Global Medical REIT Inc. (the “Company”) was incorporated in the state of Nevada on March 18, 2011 under the name Scoop Media, Inc. (“Scoop Media”), which was acquired by the Hong Kong company known as Heng Fai Enterprises, Ltd. (“Heng Fai”) in 2013.  The Company changed to its current name effective January 6, 2014 in connection with its re-domestication into a Maryland corporation and as discussed below its plans to develop and manage a portfolio of real estate assets in the healthcare industry, which may include the real estate of hospitals, medical centers, nursing facilities and retirement homes.

 

In order to reincorporate in Maryland, we entered into an Agreement and Plan of Conversion with Scoop Media pursuant to which Scoop Media was converted into our Company effective as of January 15, 2014 whereby we exchanged one share of common stock of Scoop Media, $0.001 par value per share, into one share of common stock, $0.001 par value per share, of our Company.

 

Heng Fai owns HFE USA, LLC, our majority shareholder.  As of December 31, 2014, HFE USA, LLC owns an aggregate of 248,825 (or 99.5%) of the Company’s outstanding common stock.

 

Our primary investor goal is to provide attractive risk-adjusted returns and maximize sustainable distributable cash flow.

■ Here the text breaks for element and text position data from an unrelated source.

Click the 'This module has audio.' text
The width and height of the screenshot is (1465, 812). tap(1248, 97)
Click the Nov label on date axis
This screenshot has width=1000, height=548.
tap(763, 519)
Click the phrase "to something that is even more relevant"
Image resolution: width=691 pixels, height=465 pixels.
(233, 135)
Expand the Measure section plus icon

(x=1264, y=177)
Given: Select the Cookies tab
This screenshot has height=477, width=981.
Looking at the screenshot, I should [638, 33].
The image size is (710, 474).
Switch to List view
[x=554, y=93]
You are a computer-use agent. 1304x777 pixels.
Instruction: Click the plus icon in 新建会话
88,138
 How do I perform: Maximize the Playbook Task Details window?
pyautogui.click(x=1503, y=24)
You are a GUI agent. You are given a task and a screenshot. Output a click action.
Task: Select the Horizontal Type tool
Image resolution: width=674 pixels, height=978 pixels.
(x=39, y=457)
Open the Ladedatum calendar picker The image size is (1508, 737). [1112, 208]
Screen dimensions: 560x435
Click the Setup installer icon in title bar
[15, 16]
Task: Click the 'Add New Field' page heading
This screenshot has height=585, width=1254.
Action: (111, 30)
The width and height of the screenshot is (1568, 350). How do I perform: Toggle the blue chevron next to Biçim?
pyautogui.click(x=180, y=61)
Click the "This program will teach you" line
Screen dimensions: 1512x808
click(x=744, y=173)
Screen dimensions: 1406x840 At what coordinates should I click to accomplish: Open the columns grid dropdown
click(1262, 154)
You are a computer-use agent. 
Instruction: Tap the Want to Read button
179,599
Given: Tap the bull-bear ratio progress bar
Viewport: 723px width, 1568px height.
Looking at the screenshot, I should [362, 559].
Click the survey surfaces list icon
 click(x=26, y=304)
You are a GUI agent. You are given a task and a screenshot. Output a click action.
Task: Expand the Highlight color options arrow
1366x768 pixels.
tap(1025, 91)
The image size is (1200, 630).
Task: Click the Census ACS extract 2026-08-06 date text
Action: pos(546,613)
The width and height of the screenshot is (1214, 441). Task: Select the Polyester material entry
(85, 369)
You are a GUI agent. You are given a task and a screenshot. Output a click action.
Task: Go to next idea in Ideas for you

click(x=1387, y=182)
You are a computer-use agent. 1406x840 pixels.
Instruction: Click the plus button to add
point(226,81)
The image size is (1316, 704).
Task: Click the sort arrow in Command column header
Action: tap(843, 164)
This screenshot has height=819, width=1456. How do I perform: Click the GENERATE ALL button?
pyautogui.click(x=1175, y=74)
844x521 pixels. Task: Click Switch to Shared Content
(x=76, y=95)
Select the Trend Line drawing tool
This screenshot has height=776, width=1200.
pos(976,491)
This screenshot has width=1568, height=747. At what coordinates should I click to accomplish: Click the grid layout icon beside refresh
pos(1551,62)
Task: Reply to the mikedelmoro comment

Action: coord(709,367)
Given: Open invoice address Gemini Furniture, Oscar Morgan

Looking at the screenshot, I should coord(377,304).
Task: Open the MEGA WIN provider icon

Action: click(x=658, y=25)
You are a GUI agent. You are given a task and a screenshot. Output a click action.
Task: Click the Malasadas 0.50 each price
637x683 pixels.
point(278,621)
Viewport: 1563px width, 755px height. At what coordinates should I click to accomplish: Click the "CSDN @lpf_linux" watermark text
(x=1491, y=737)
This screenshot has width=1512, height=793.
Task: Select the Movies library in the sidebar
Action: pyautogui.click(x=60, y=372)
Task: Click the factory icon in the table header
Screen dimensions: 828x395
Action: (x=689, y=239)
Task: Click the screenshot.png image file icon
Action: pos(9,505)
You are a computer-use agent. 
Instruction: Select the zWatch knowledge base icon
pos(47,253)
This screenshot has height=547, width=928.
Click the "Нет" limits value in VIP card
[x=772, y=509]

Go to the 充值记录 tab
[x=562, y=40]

Our principal investment strategy is to act on the opportunities created by the changing healthcare environment by acquiring, selectively developing and managing locally critical medical properties that are core to medical operator businesses and that meet our investment criteria. In general, we seek to acquire or develop specialty medical properties in desirable markets with tenants who are expected to prosper in the changing healthcare delivery environment. We focus on specialty medical properties, including medical office buildings, outpatient treatment and diagnostic facilities, physical group practice clinics, ambulatory surgery centers and specialty hospitals and treatment centers.

 

                                Effective November 7, 2014, the Company amended its articles of incorporation to increase the number of authorized shares of common stock, $0.001 par value (the “our common stock”) from 100,000,000 to 500,000,000 and effected a reverse stock split of the outstanding shares of its common stock at the ratio of 1-for-400 (the “Reverse Stock Split”). All references to shares of the Company’s common stock in this transitional report on Form 10-KT refers to the number of shares of common stock after giving effect to the Reverse Stock Split (unless otherwise indicated).

 

We changed our fiscal year from August 31 to the calendar twelve months ending December 31, effective beginning with the year ended December 31, 2014.  As a result our current fiscal period was shortened from twelve months to a four-month transition period that ended on December 31, 2014.  In connection with our change in reporting period we reported our first quarter results as the three months ended November 30, 2014, under our previous fiscal reporting timing. This change in fiscal year is required based upon our intention to qualify and be taxed as a real estate investment trust (“REIT”) for federal income tax purposes.